*Your objective*. Reproduce, exactly and in full, the lines from the one with "Väestörekisterikeskusta (105, 1705)" through the one with "Partnership Enquiry" in the data below; drop pictures.

*Data records*.
%%

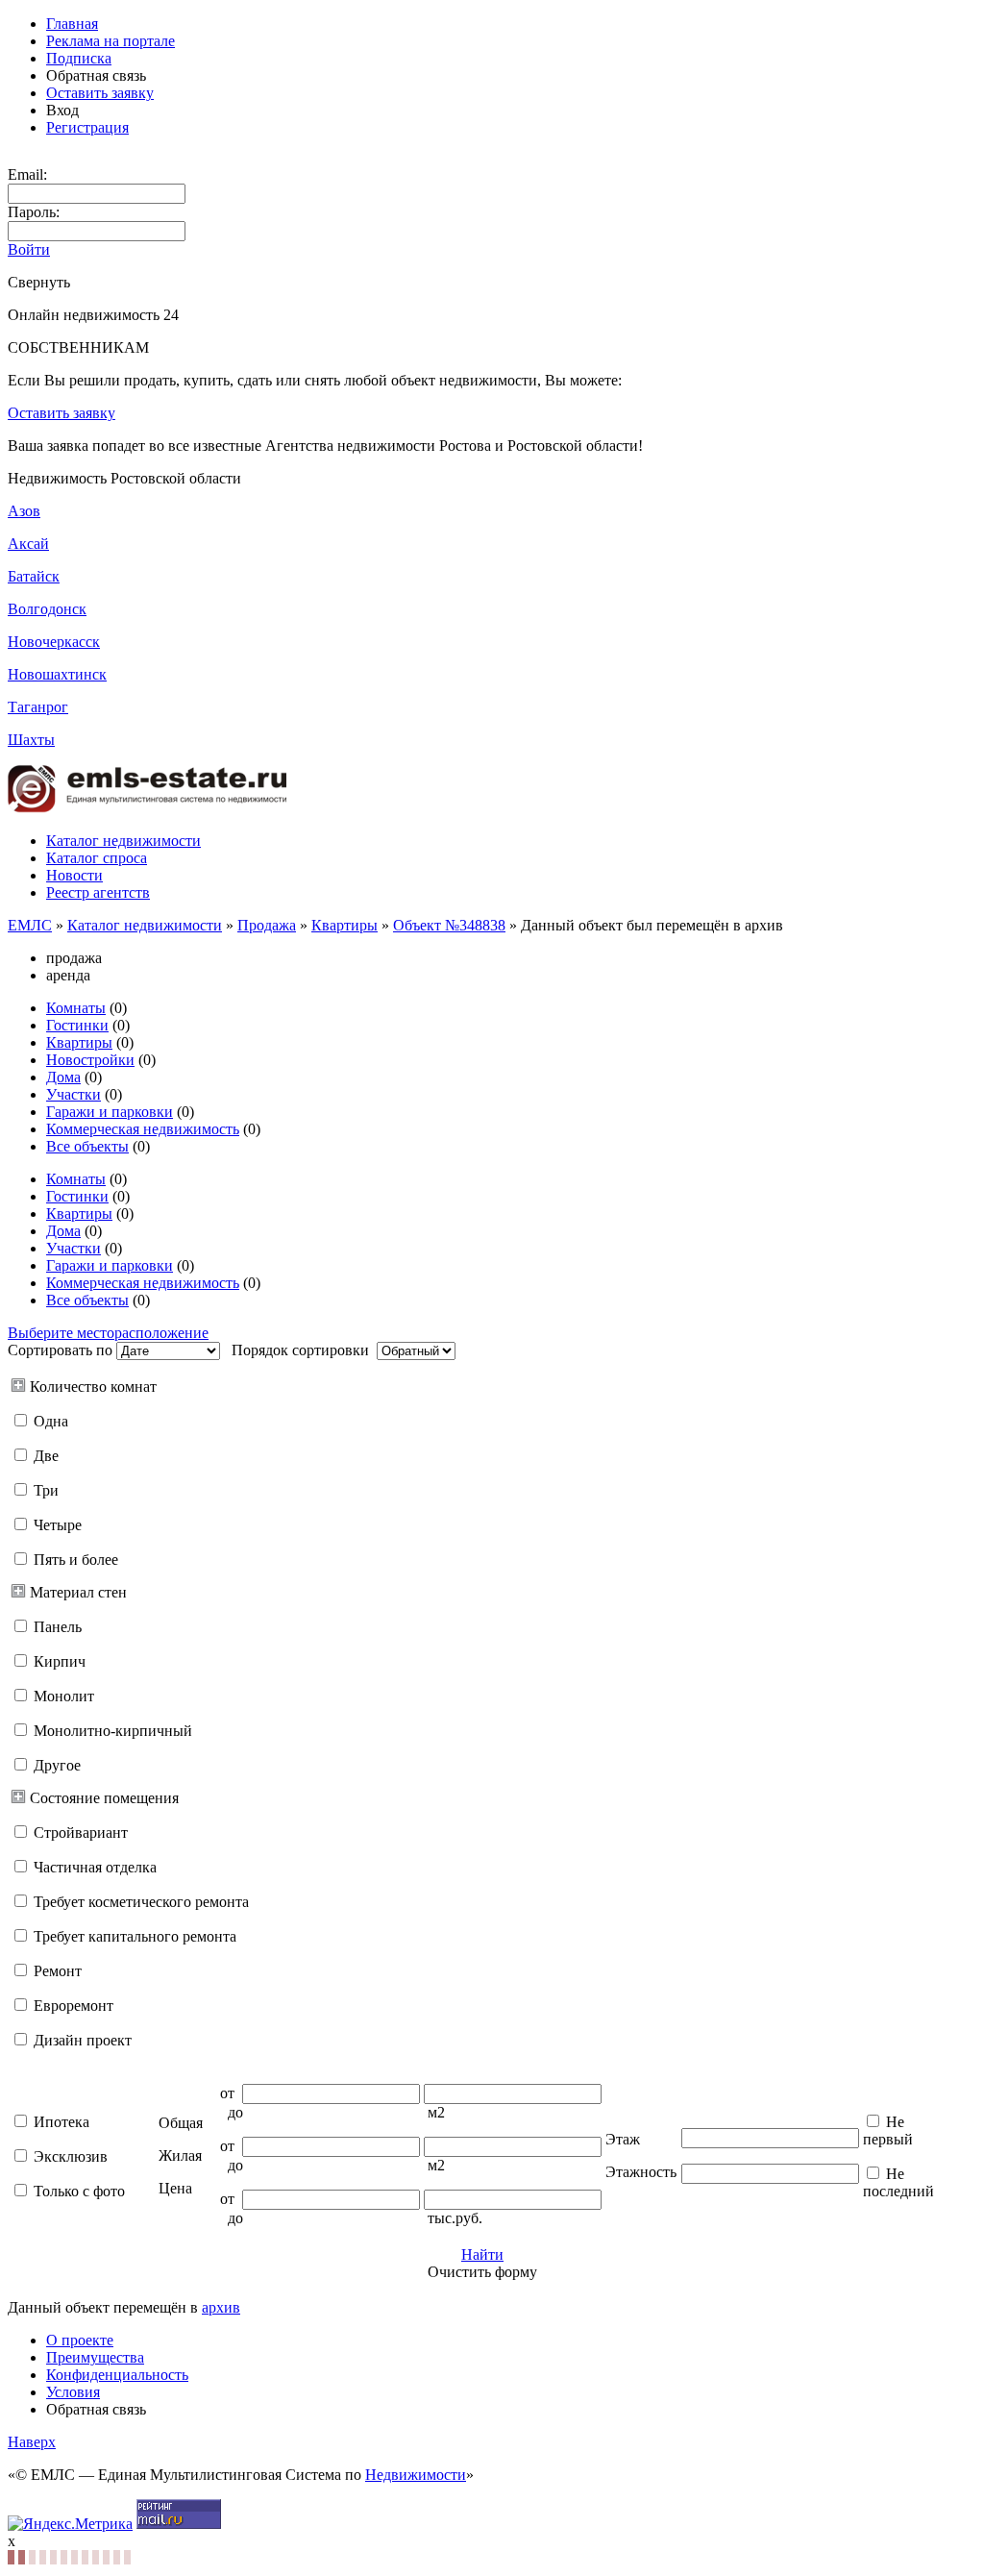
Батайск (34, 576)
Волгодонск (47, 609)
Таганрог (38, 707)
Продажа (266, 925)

%%
%%

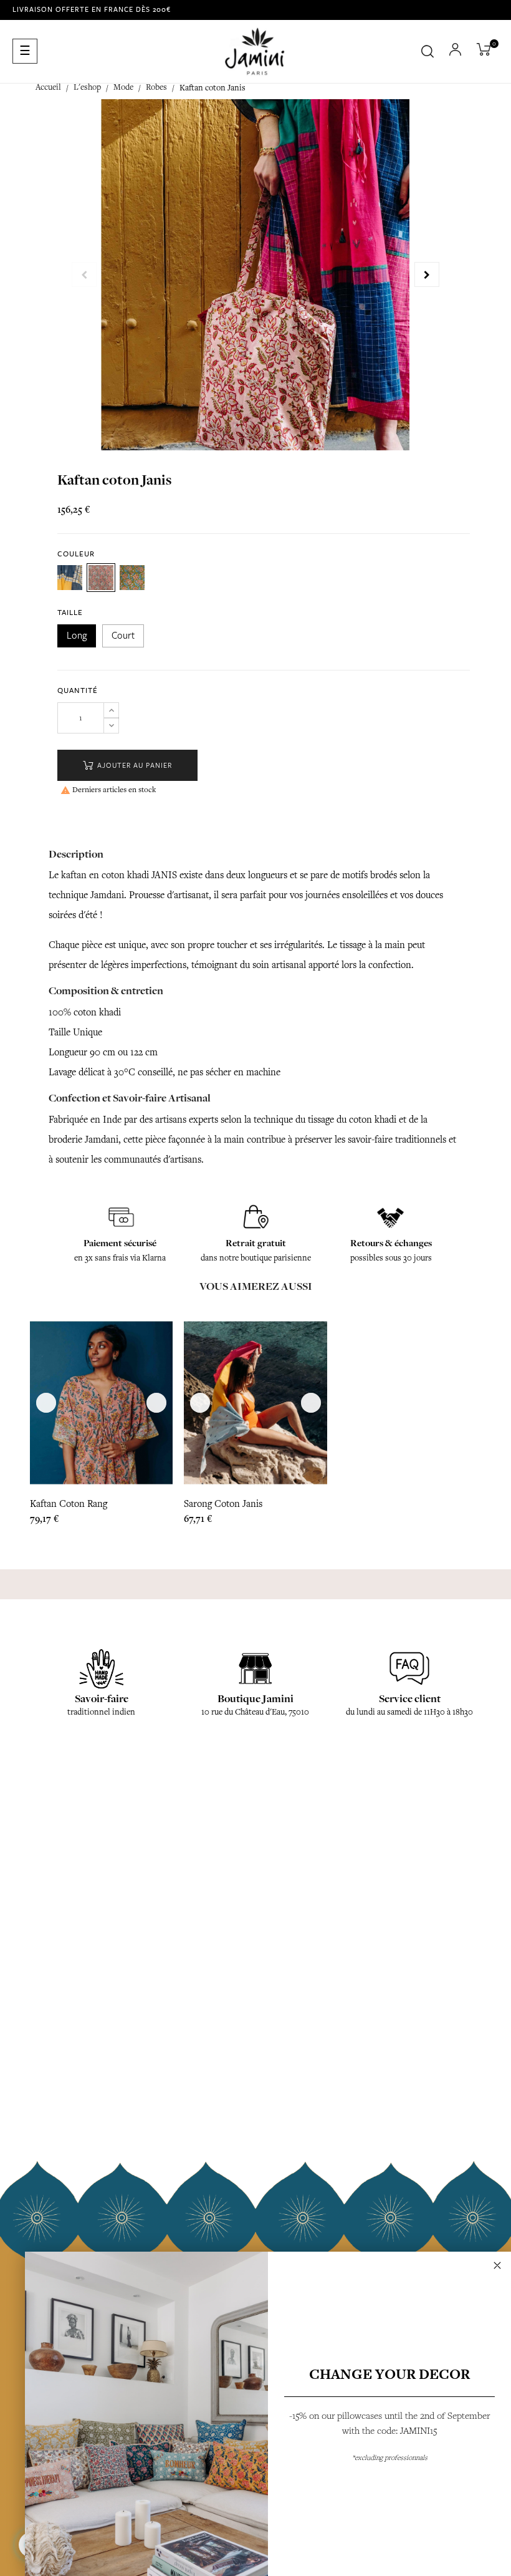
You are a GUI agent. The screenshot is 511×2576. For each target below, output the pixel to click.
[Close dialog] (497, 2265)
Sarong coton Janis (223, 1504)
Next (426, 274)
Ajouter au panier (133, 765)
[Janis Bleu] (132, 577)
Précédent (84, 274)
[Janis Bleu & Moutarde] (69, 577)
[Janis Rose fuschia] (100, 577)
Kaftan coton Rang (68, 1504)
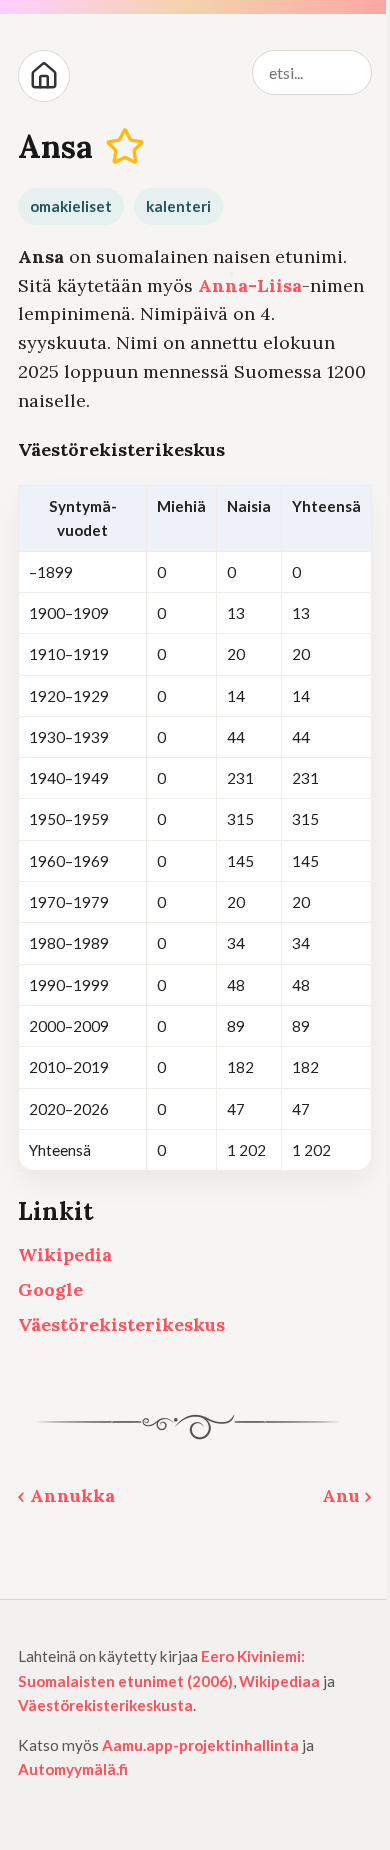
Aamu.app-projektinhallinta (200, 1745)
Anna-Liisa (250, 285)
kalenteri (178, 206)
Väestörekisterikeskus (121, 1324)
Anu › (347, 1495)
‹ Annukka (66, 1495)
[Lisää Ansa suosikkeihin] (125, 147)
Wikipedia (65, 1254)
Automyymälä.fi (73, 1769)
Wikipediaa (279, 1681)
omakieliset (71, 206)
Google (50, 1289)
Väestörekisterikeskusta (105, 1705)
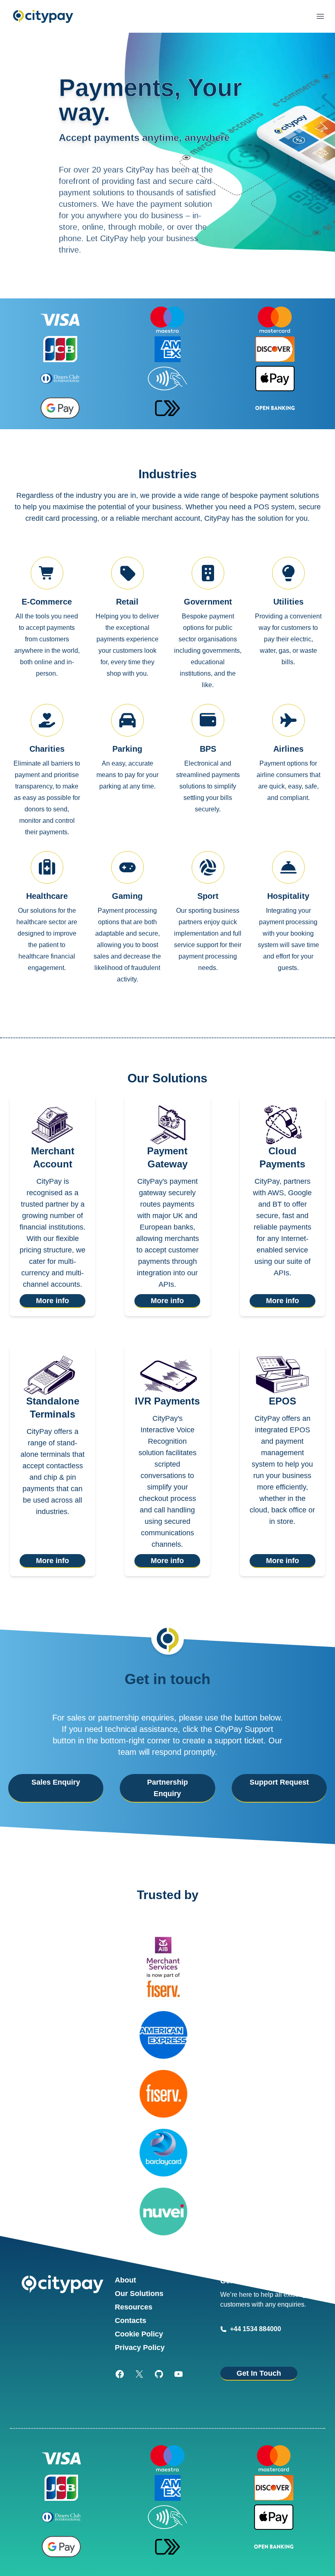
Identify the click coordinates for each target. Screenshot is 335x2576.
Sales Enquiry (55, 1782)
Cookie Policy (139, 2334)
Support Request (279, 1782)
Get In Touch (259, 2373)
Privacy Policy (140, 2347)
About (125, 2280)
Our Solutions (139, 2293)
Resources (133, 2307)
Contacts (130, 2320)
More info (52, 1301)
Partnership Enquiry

%%

*Solution*.
Väestörekisterikeskusta (105, 1705)
Identify the click coordinates for each target. Screenshot is 335x2576.
Sales Enquiry (55, 1782)
Cookie Policy (139, 2334)
Support Request (279, 1782)
Get In Touch (259, 2373)
Privacy Policy (140, 2347)
About (125, 2280)
Our Solutions (139, 2293)
Resources (133, 2307)
Contacts (130, 2320)
More info (52, 1301)
Partnership Enquiry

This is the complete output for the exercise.